Take snow removal. It snows and streets are impassable. Crews come out, remove the snow, and normal functions resume. That’s what we want. That’s effective government.

Yes, we desire efficient government where funds are used honestly and in a prudent manner, keeping costs low. We don’t want all the contracts for snow removal going to the mayor’s friends and family. But removal of the snow is our primary concern. The possibility of saving some money in the process is desirable, but secondary.

This view does not condone illegal or unethical behaviors. But it adds a dimension to ethical government. Would we prefer perfectly appropriate contracting and a poor job of snow removal?

The essential ethical aspect of government, touched only lightly at this conference, is the need for government officials to do the right thing. Often, the excuse is made that there are differences of opinion as to what is right. This argument merely reveals an inadequacy of debate, sometimes disguising an unwillingness to oppose ill-informed views.

For example, is it morally justified to deny necessary services to the poor, the disabled and the disadvantaged in order to maintain low taxes on the wealthy? Is it unconscionable to deny unemployment or Worker’s Compensation in order to keep down taxes on workers holding jobs? (Many people believe that employers pay these taxes, but in all likelihood they are paid indirectly through lower wages for those at work.)

● **Source data**:

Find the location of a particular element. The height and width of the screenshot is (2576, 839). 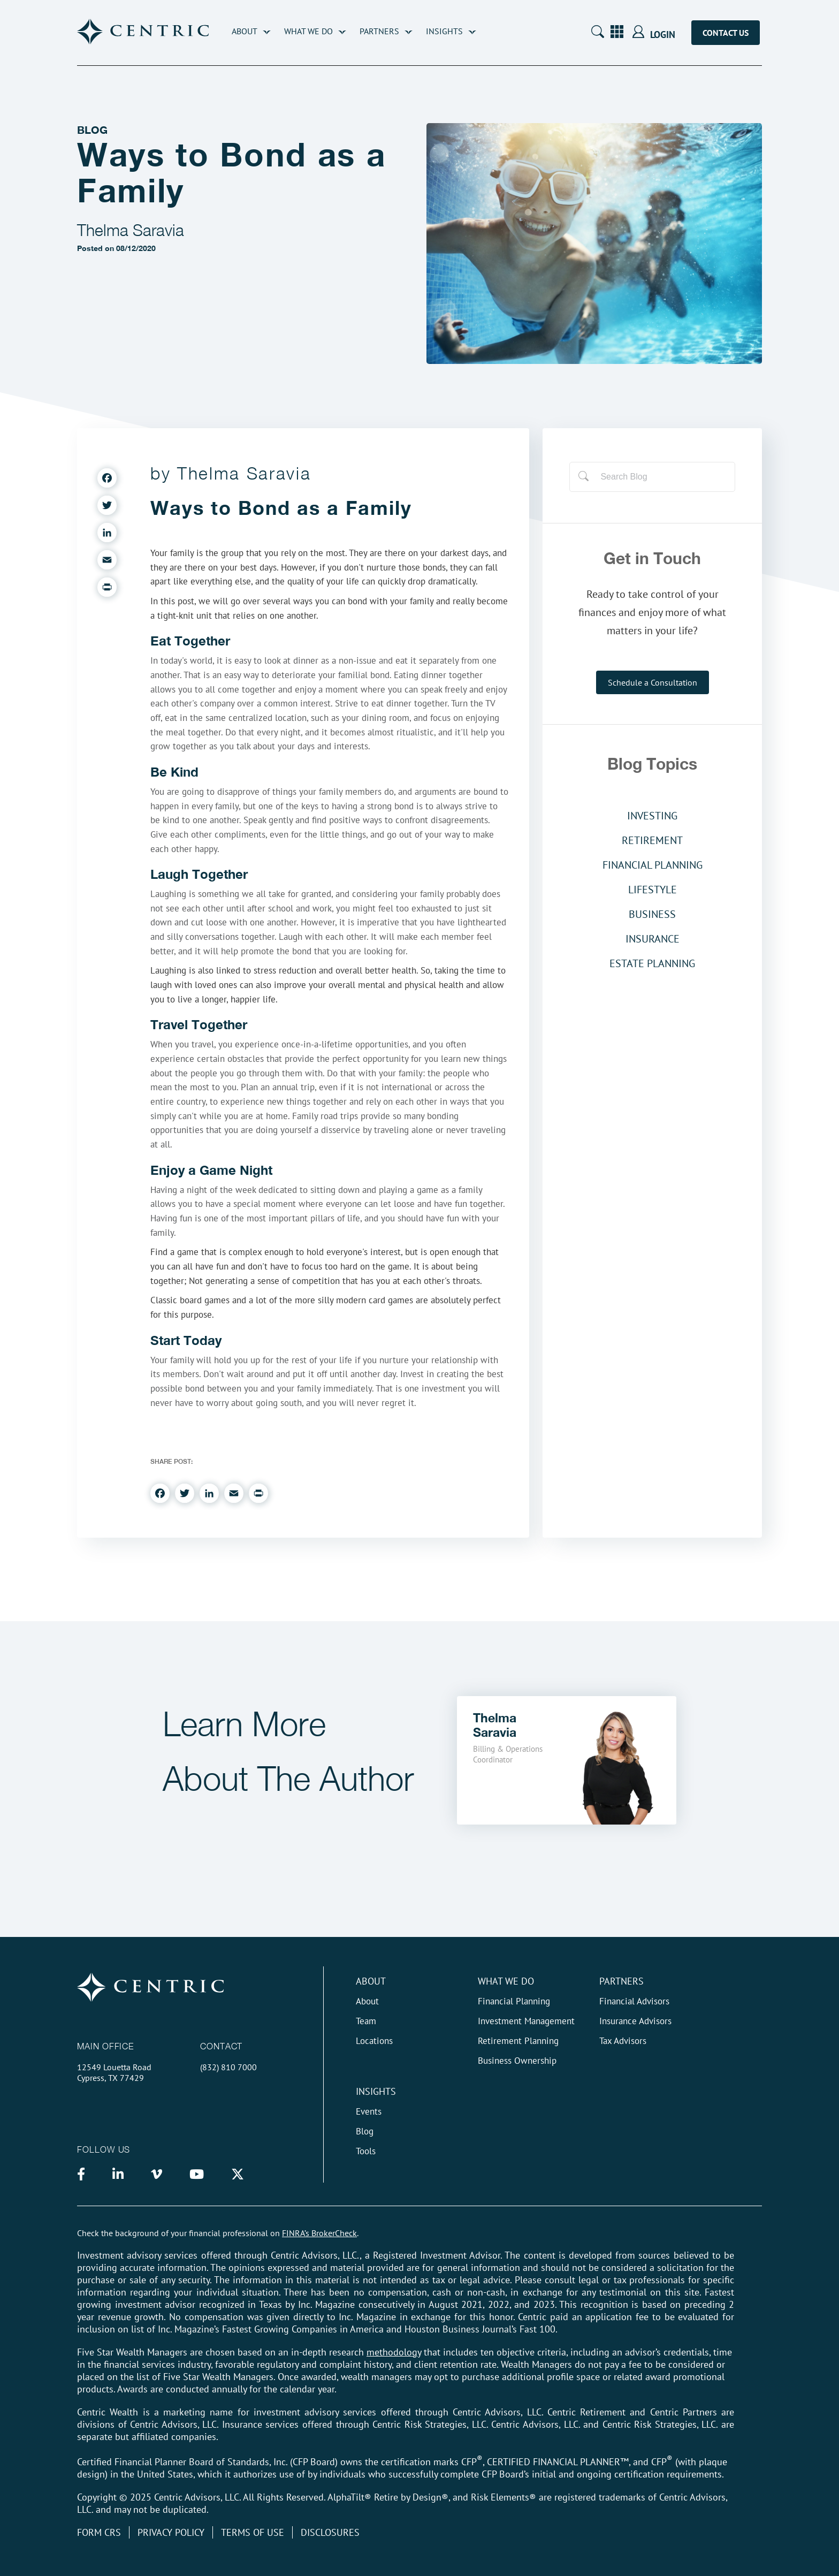

Insurance Advisors is located at coordinates (635, 2021).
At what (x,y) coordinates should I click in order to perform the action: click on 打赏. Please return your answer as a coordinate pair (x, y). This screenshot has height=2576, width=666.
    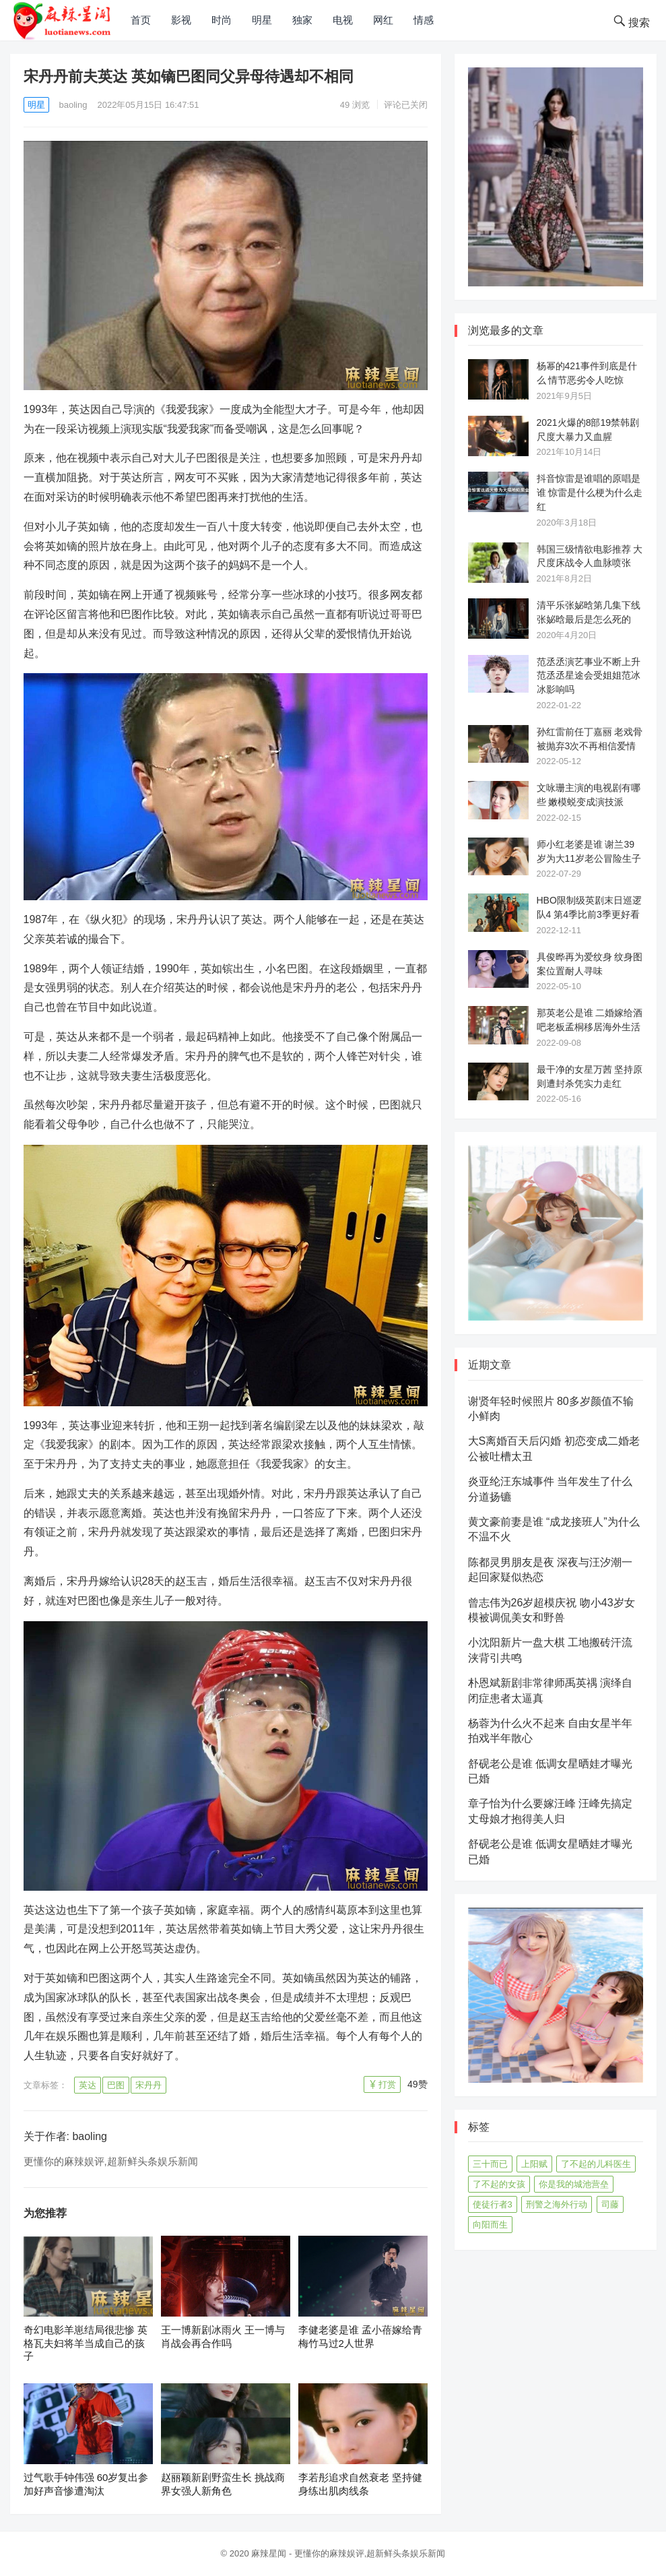
    Looking at the image, I should click on (387, 2084).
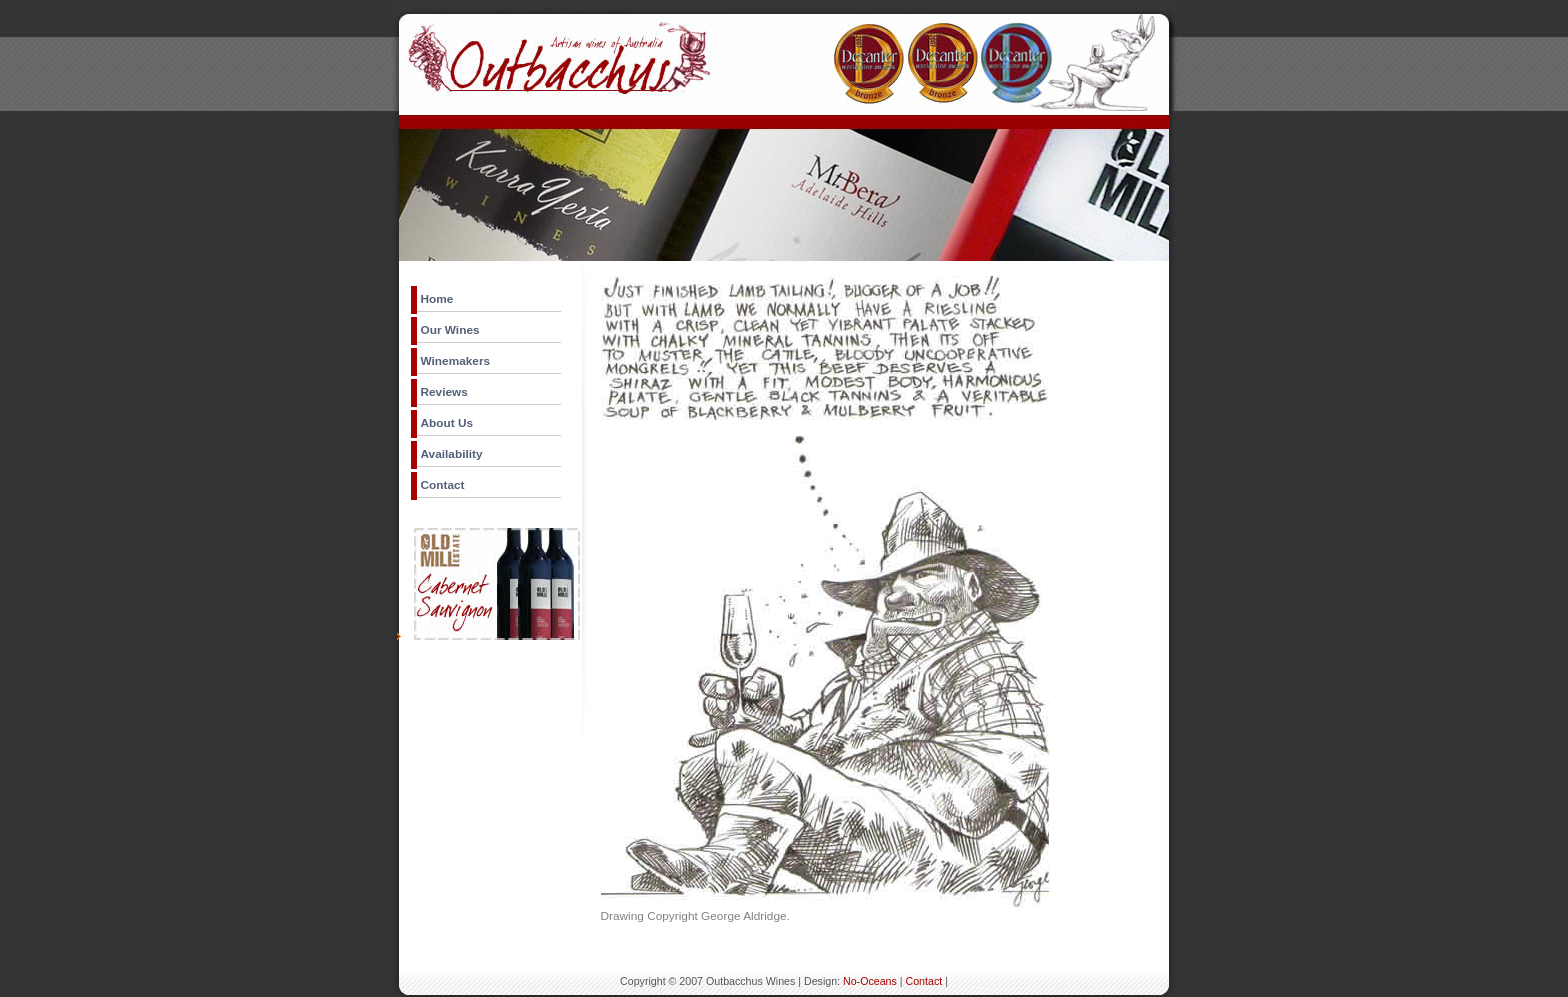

● **Task set**:
1/ Can you reproduce word for word the part of the passage on ethical government that begins at the words "This view does" and stops after "oppose ill-informed views."?
2/ Could you rewrite the paragraph of the passage on ethical government that opens with "Yes, we desire efficient government" more briefly while keeping its main facts?

● **Solutions in order**:
1/
This view does not condone illegal or unethical behaviors. But it adds a dimension to ethical government. Would we prefer perfectly appropriate contracting and a poor job of snow removal?

The essential ethical aspect of government, touched only lightly at this conference, is the need for government officials to do the right thing. Often, the excuse is made that there are differences of opinion as to what is right. This argument merely reveals an inadequacy of debate, sometimes disguising an unwillingness to oppose ill-informed views.

2/ We want government that uses funds honestly and prudently and keeps costs low, without snow removal contracts going to the mayor's friends and family. Still, removing the snow comes first, and saving money is desirable but secondary.